One hitch is that although in the long run these retrofits save homeowners money, there are often high upfront costs and it takes time, many years in fact, to break even and realize a net financial gain. As a result, homeowners who are unsure about how long they’ll remain in their current house are often reluctant to undertake these projects for fear that they will shoulder the costs while the next owner will enjoy the benefits.

Tying the loans to the property, rather than individuals, is an elegant way around this problem.

The loans don’t require people to cough up the cash upfront. And because they have long terms and low interest rates (municipalities can borrow at lower rates than individuals and pass these savings onto us), the monthly payments can be set at an amount that is less than the expected monthly savings on energy bills, meaning the person doing the work starts saving on day one. Of course, they also get to enjoy a more comfortable home.

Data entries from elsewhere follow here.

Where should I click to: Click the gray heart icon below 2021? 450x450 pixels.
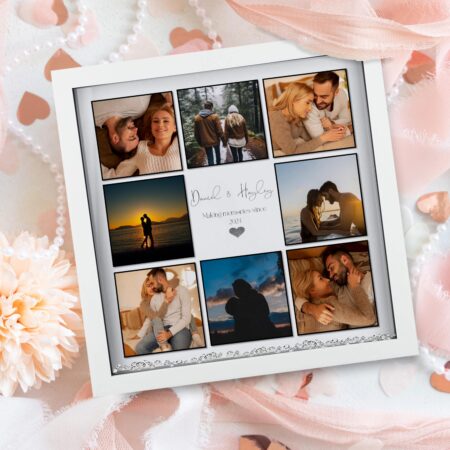237,231
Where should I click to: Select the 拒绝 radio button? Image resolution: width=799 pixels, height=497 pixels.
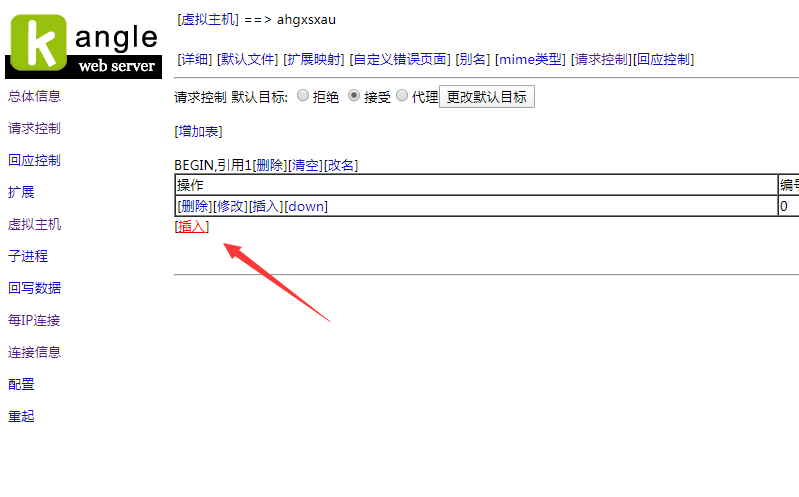point(303,97)
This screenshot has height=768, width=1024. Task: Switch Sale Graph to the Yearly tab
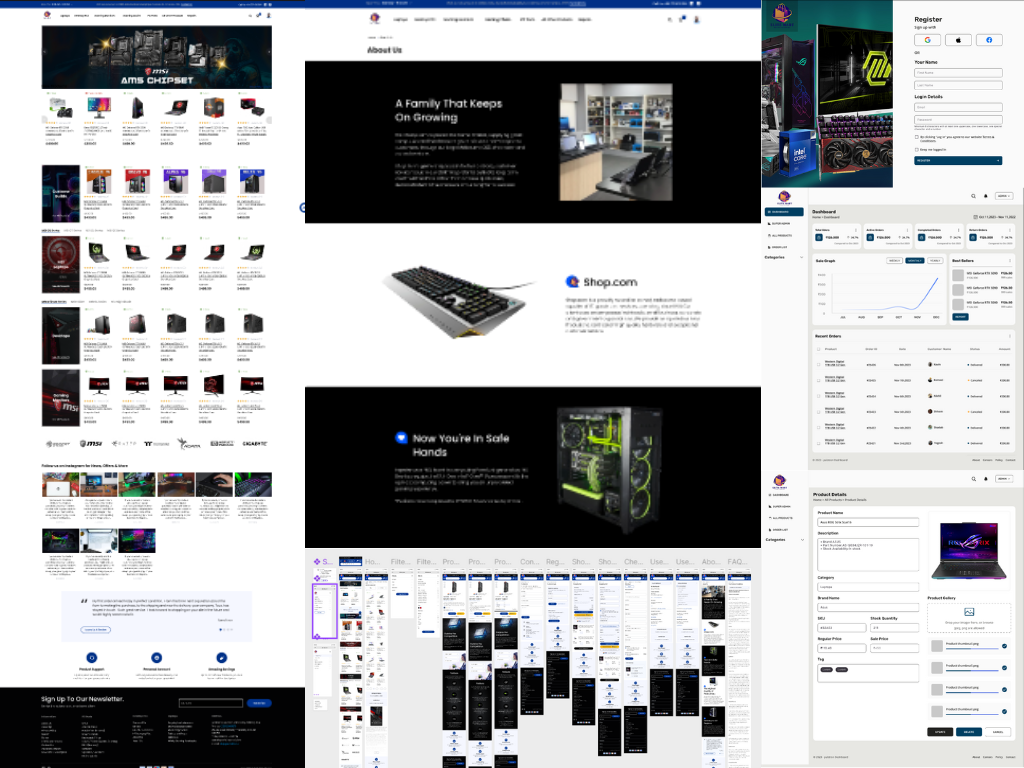pyautogui.click(x=935, y=260)

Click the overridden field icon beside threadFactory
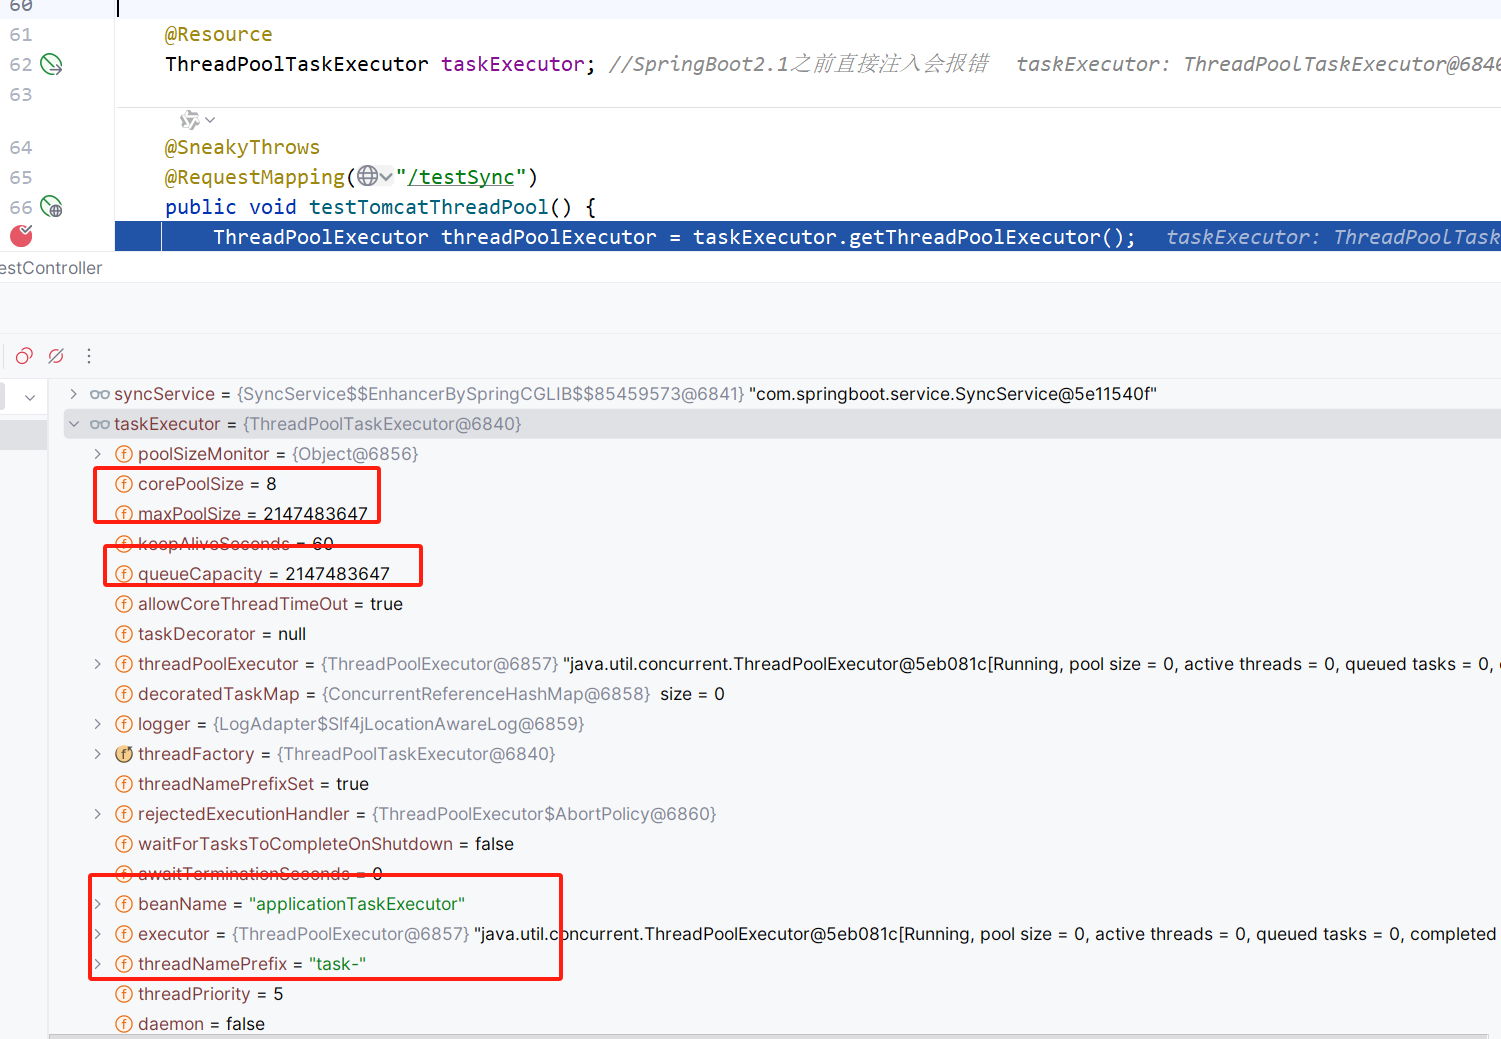pos(123,753)
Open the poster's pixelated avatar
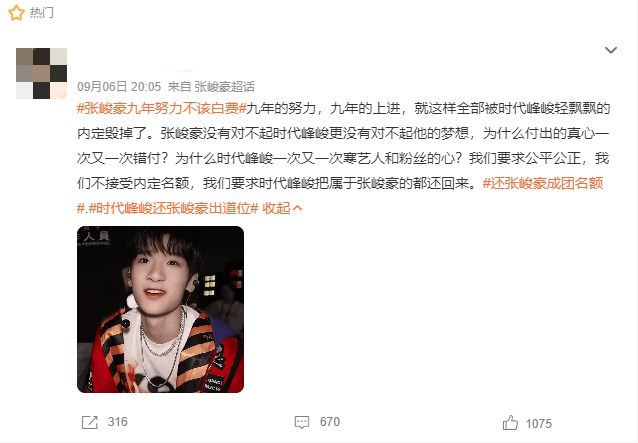638x443 pixels. point(42,73)
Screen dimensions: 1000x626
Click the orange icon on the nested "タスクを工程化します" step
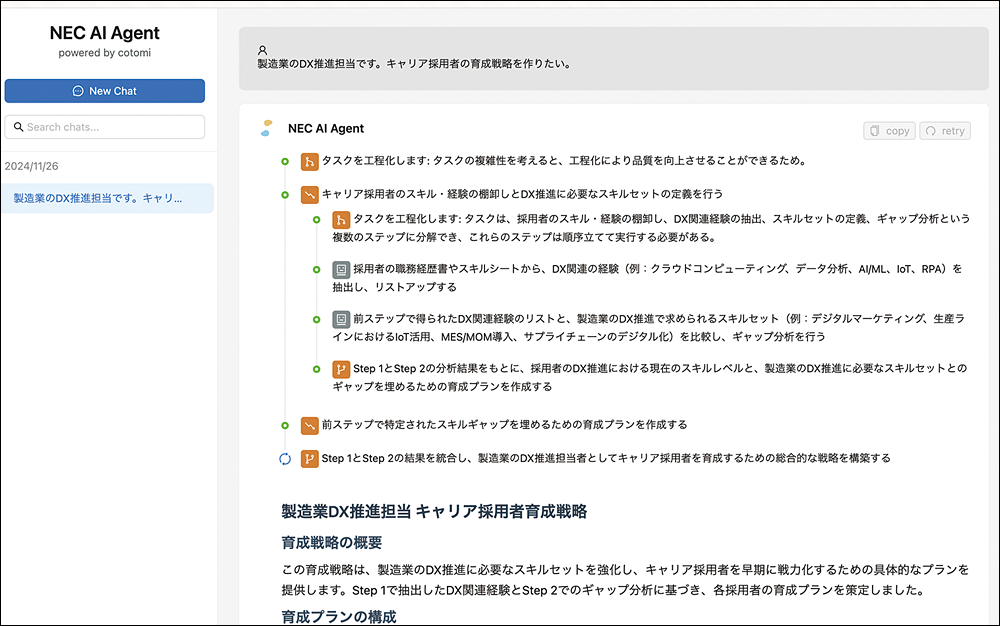click(341, 219)
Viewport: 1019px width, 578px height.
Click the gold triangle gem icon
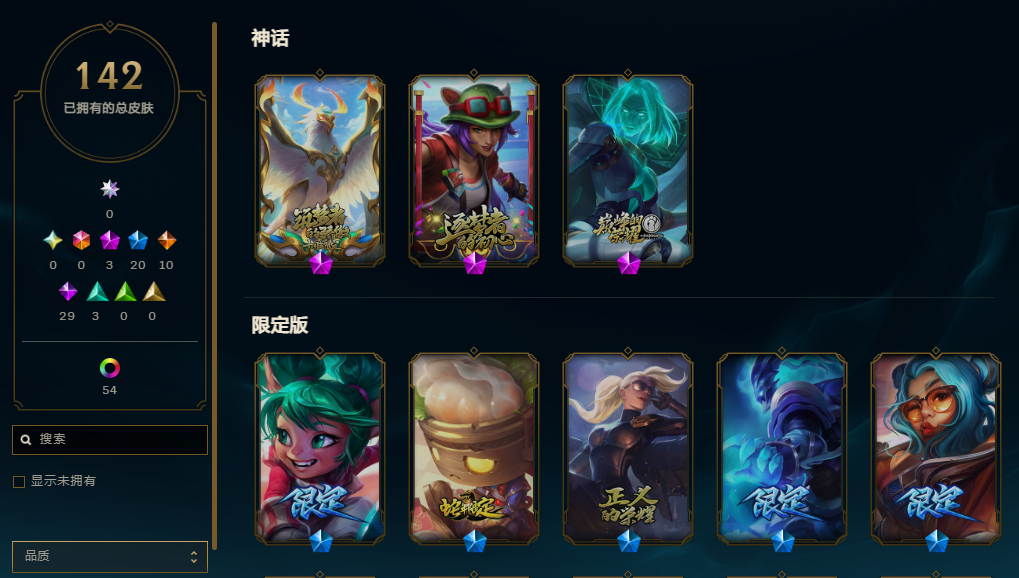(154, 291)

The long payback period is widely recognized as a deterrent, which is why loans like this are core components of energy efficiency initiatives in several jurisdictions. For example, this type of financing, with loans tied to properties rather than people, is central to New York State’s “Green Jobs, Green New York” initiative. Similar programs are being rolled out in 27 other states. Long term, low-interest financing is also central to the U.K.’s ambitious, “Green Deal.” And similar mechanisms are being rolled out here in Canada, in B.C. and Manitoba.

This change isn’t only good for Ontario homeowners.  It’s good news for everyone concerned about Ontario’s environment and economy.

Ontario’s housing stock uses about 21 per cent of the province’s energy, which means that improving the efficiency of our houses could dramatically cut our green house gas emissions.

Furthermore, energy efficiency retrofits create local green jobs, yielding about 20 jobs for every $1 million of increased economic output. And with our economy still struggling, more jobs is exactly what we need. Spending on efficiency can also help boost the GDP.

Sometimes, it’s the little things that make all the difference. A seemingly minor amendment, passed quietly, has set the stage for people to save money, cut emissions, and create local jobs.